Marzia Ciunfrini

La giurisprudenza di legittimità è unanimemente concorde nell’affermare che la comunione legale fra i coniugi, di cui all’articolo 177 del codice civile, riguarda gli acquisti non quindi i diritti di credito sorti dal contratto concluso da uno dei coniugi, i quali, per la loro stessa natura relativa e personale, pur se strumentali all’acquisizione di un immobile, non sono suscettibili di cadere in comunione (per ultima, Corte di cassazione sentenza 11504/2016).

Quindi non può accampare diritti sull’acquisto dell’immobile avvenuto in epoca successiva alla cessazione del regime di comunione legale.

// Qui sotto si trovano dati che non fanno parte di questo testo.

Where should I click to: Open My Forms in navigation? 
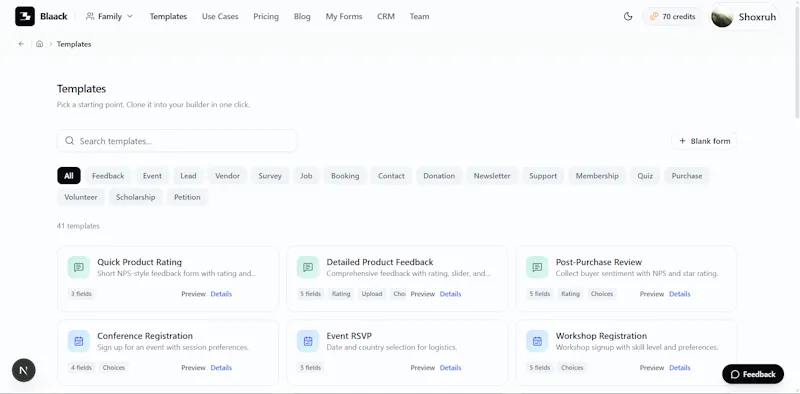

In tal senso si veda anche Cassazione sentenza 13570/2018, secondo cui in tema di assegnazione di alloggi di cooperative edilizie a contributo statale, il momento determinativo dell’acquisto della titolarità dell’immobile da parte del singolo socio, onde stabilire se il bene ricada, o meno, nella comunione legale tra coniugi, è quello della stipula del contratto di trasferimento del diritto di proprietà (contestuale alla convenzione di mutuo individuale), poiché solo con la conclusione del trasferimento di proprietà il socio acquista, irrevocabilmente, la piena proprietà dell’alloggio (assumendo, nel contempo, la veste di mutuatario dell’ente erogatore), mentre la semplice qualità di socio, e la correlata prenotazione in tale veste, dell’alloggio, si pongono come vicende riconducibili soltanto a diritti di credito nei confronti della cooperativa, inidonei, come tali, a formare oggetto della comunione legale familiare.